## SOURCE MATERIAL

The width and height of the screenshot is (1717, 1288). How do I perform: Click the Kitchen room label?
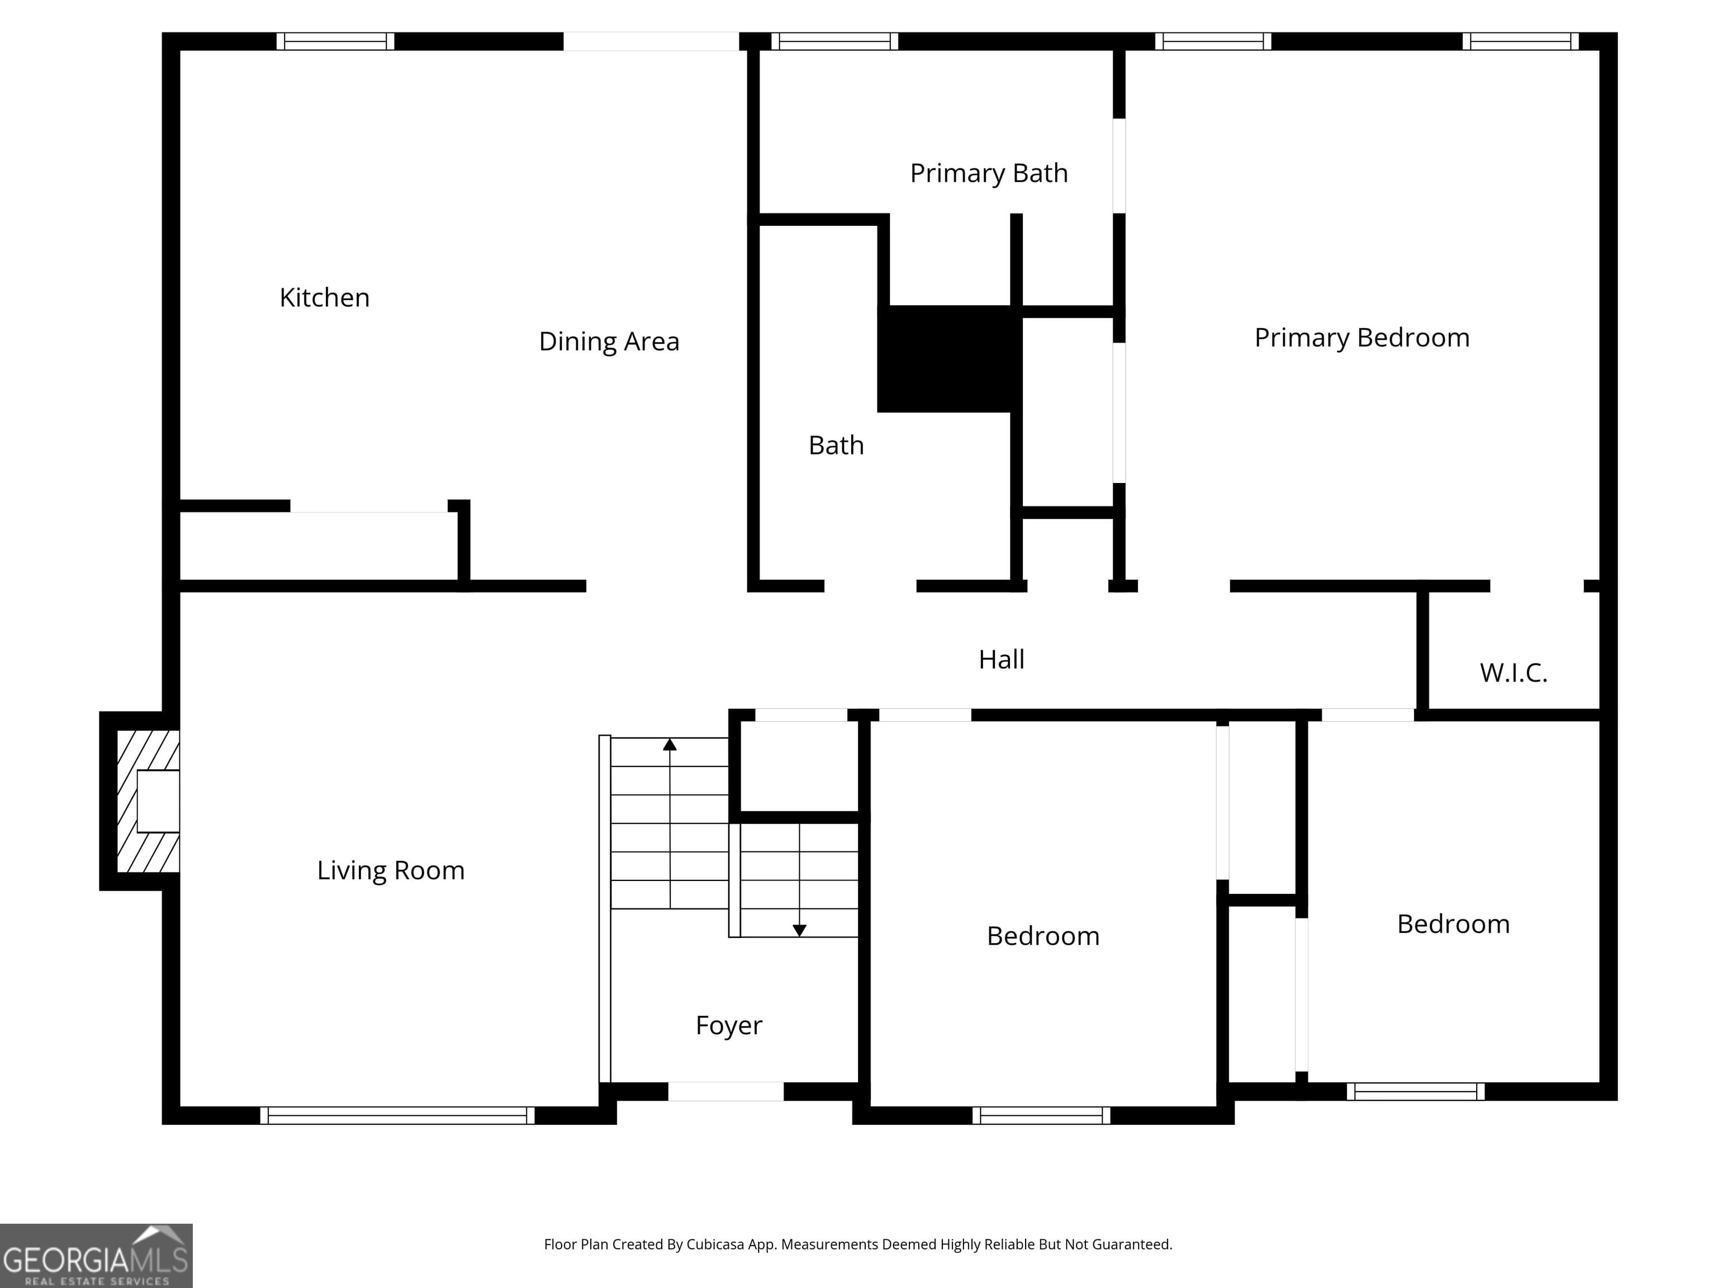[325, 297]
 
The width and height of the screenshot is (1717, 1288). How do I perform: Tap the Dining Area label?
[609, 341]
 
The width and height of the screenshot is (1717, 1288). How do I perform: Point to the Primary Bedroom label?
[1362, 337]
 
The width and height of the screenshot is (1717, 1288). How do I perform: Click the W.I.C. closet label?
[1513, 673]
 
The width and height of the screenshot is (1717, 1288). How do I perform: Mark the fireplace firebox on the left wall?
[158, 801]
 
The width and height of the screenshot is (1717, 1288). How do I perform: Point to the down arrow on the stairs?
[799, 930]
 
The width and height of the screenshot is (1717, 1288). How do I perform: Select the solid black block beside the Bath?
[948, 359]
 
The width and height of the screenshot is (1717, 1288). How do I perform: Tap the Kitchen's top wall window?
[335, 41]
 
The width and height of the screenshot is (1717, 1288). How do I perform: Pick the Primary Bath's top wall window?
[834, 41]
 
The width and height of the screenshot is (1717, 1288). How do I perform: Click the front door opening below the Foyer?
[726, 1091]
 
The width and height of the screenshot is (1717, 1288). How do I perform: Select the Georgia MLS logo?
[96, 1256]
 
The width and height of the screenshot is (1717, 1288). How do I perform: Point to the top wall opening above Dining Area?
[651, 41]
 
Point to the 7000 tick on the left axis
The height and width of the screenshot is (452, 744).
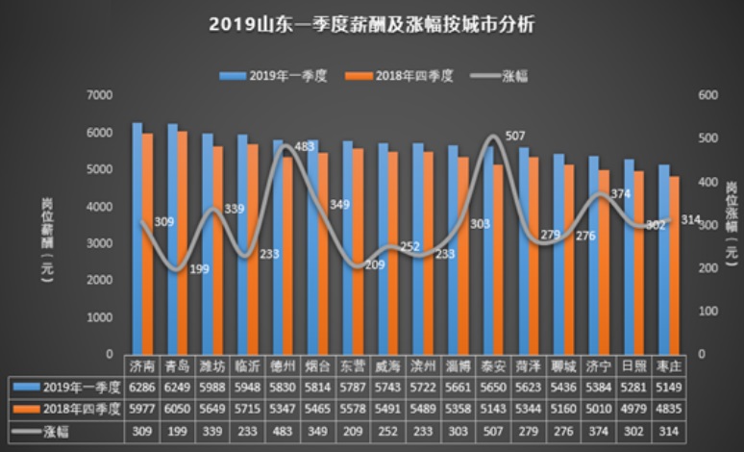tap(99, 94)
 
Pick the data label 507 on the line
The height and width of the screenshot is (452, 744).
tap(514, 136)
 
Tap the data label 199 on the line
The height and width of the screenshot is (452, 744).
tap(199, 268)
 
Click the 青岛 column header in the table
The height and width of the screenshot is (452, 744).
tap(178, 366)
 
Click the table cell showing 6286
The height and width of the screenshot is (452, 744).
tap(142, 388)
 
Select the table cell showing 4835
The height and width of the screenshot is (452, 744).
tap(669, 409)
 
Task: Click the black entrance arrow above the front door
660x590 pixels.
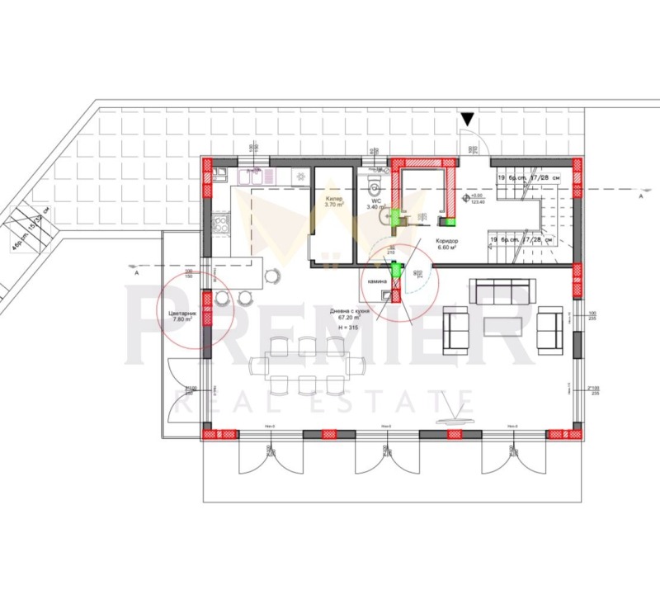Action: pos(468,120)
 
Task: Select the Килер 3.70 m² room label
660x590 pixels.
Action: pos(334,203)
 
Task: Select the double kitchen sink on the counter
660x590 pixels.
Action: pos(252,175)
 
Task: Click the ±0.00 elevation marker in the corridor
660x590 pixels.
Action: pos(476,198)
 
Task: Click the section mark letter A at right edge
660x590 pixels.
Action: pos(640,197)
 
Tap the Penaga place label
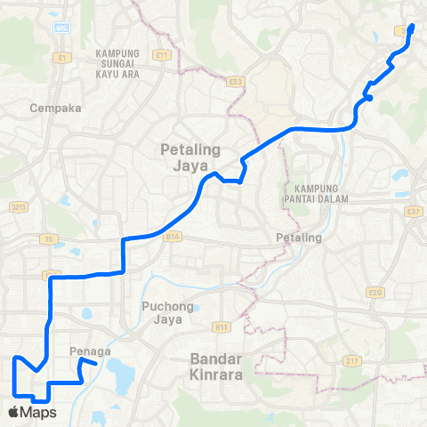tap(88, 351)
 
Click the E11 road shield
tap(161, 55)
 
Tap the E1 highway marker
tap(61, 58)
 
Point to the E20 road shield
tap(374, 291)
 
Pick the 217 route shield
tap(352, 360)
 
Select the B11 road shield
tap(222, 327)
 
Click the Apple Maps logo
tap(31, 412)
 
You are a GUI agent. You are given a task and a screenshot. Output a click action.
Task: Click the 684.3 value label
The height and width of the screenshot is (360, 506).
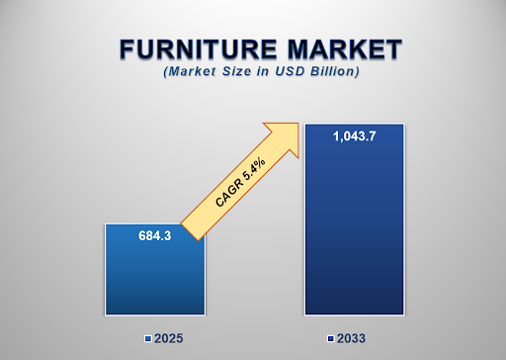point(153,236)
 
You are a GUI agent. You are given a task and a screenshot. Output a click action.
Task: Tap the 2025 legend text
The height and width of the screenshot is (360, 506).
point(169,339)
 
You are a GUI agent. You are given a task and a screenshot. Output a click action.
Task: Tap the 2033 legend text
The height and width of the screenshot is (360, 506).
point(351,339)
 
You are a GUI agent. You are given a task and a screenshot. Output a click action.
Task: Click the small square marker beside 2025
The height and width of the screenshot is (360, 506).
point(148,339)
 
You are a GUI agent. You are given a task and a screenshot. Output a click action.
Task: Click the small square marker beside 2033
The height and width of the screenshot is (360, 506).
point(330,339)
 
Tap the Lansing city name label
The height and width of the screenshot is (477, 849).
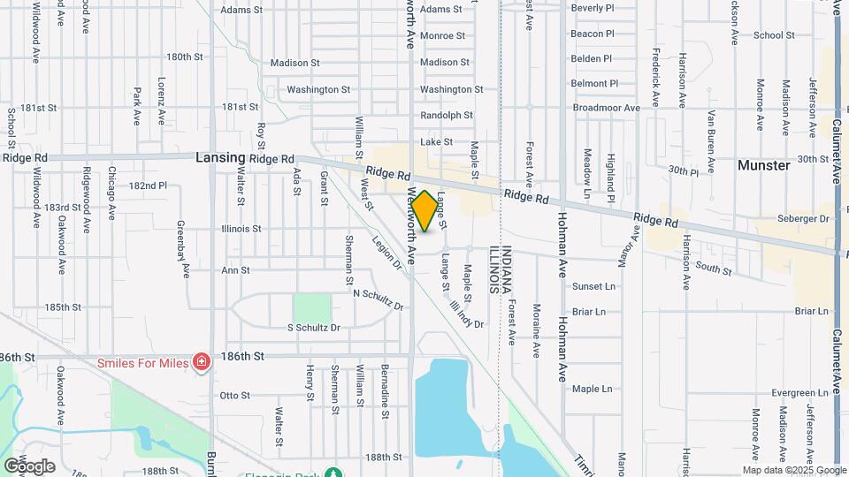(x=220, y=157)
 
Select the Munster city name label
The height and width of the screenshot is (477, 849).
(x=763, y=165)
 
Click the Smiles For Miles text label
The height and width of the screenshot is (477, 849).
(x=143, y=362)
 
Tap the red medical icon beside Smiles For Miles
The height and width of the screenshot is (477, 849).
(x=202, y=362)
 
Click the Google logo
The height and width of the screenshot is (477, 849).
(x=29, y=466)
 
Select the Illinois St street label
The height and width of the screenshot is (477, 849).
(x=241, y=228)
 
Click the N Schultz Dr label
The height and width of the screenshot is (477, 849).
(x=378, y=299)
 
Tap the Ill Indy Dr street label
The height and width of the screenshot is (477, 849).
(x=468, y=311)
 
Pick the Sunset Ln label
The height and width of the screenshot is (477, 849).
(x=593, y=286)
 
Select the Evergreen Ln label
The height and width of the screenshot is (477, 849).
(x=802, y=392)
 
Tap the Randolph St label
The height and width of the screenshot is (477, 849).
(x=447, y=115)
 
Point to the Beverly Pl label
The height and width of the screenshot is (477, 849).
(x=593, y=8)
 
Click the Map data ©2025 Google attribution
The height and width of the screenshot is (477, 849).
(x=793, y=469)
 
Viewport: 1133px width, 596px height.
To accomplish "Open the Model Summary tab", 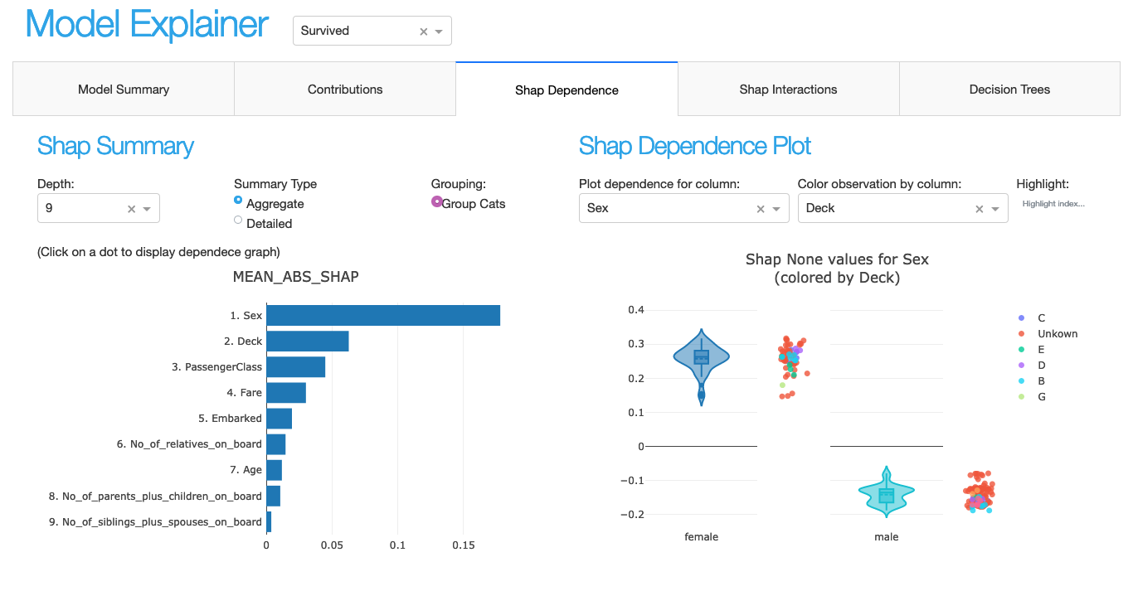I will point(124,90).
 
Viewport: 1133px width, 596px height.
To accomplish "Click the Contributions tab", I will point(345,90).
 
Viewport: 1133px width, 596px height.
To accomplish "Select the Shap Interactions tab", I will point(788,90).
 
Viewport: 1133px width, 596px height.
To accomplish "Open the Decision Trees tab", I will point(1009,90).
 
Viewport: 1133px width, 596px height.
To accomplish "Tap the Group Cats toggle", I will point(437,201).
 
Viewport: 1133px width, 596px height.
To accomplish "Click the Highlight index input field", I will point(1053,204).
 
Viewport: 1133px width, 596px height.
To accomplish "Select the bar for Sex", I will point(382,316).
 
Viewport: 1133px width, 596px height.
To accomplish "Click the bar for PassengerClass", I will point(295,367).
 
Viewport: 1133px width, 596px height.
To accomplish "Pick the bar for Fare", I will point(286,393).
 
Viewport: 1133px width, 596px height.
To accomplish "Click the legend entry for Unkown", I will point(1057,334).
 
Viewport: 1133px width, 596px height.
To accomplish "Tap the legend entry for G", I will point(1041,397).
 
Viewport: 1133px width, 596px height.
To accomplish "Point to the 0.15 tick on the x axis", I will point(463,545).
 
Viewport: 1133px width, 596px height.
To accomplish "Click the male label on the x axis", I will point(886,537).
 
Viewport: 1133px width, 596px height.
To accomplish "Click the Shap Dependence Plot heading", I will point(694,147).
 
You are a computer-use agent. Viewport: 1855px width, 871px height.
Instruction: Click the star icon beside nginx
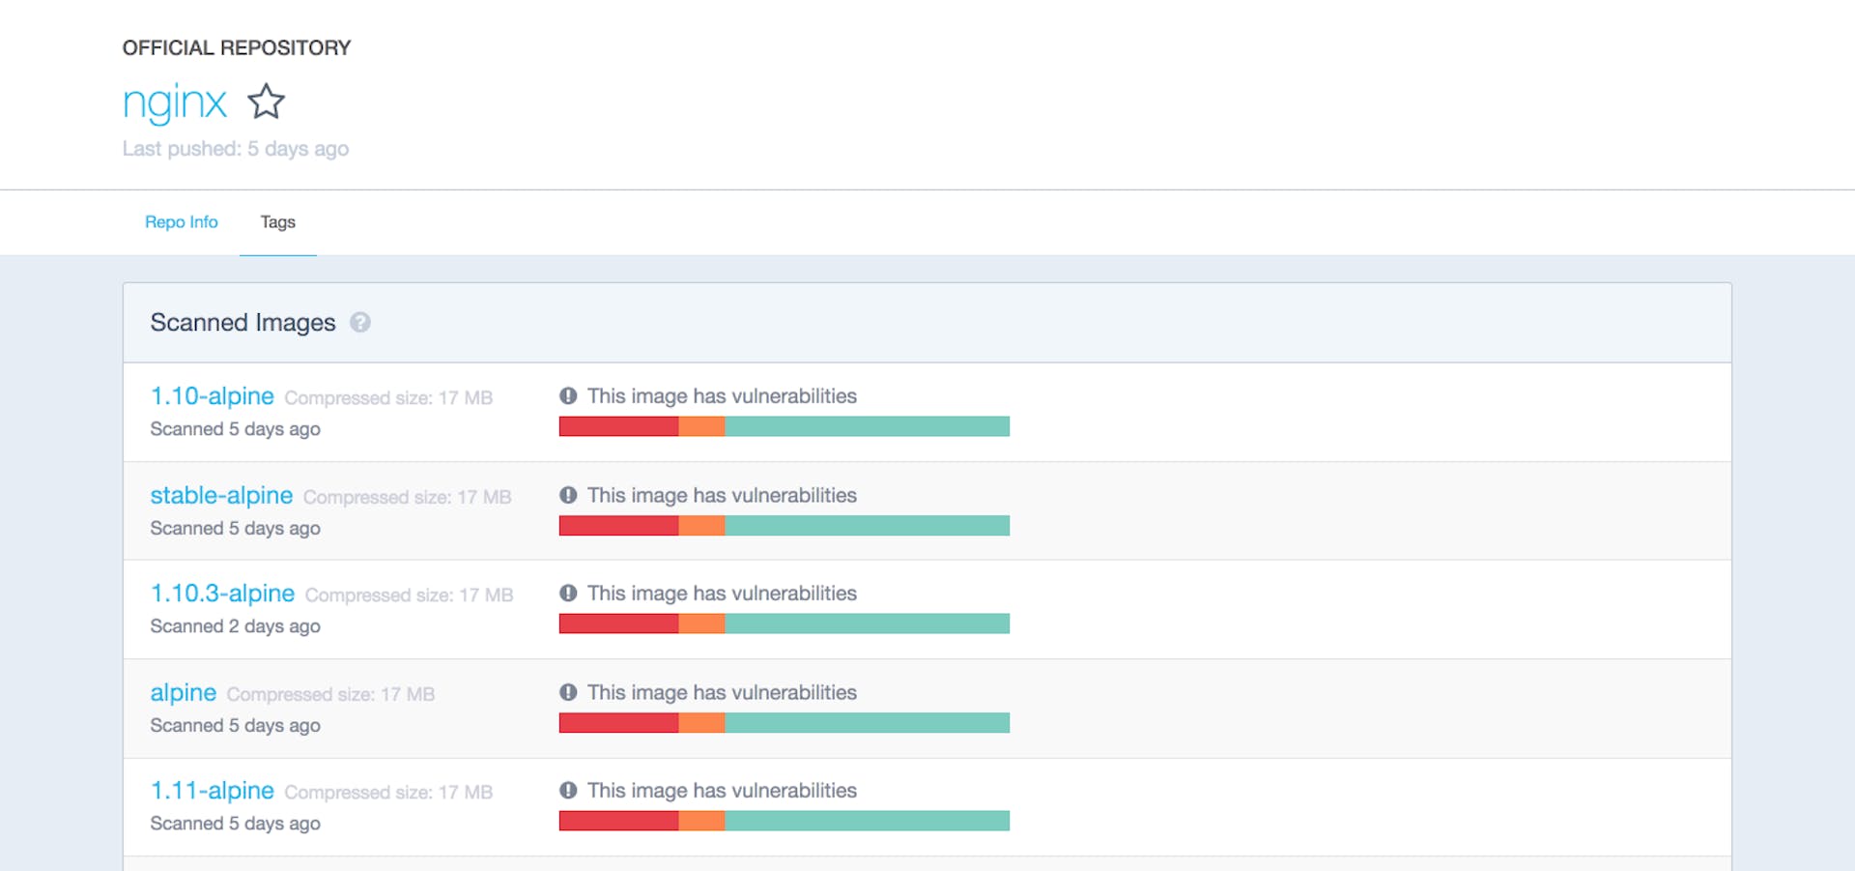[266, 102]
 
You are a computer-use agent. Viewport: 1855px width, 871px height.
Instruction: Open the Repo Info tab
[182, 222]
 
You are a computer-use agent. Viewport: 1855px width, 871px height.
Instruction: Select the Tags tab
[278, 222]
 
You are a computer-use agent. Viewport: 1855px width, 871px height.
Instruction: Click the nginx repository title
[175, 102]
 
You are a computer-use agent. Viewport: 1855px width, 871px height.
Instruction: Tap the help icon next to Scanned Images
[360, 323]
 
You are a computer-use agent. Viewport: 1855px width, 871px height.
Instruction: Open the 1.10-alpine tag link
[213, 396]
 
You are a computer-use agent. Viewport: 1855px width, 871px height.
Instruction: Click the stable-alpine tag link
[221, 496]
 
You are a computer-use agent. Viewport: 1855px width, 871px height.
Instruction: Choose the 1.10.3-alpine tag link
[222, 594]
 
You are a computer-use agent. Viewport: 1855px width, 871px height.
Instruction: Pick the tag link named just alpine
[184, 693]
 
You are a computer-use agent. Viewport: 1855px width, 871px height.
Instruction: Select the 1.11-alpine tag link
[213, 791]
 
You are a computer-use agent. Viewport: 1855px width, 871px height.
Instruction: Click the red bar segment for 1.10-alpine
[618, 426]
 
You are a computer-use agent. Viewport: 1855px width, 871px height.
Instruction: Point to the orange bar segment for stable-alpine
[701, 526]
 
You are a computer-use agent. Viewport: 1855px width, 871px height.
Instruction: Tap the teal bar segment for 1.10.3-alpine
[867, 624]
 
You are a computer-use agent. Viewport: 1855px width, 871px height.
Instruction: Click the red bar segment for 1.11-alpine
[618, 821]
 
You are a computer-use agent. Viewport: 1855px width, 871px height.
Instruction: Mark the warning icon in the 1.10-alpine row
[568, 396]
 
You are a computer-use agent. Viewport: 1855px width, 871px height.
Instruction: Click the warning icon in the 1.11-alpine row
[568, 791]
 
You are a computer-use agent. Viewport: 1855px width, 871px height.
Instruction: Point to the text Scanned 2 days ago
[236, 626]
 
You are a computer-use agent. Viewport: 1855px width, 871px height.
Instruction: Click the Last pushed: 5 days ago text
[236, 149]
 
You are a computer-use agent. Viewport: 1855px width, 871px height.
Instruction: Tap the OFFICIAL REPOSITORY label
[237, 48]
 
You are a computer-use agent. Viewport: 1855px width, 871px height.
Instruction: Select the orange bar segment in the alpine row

## SET EXERCISE
Revise everything from the line containing "Tap the data label 199 on the line" down to the line containing "tap(178, 366)", reproducing those lines with "column header" replaced by "column heading" and all else unchanged.

## COMPLETE OUTPUT
Tap the data label 199 on the line
The height and width of the screenshot is (452, 744).
tap(199, 268)
 
Click the 青岛 column heading in the table
The height and width of the screenshot is (452, 744).
tap(178, 366)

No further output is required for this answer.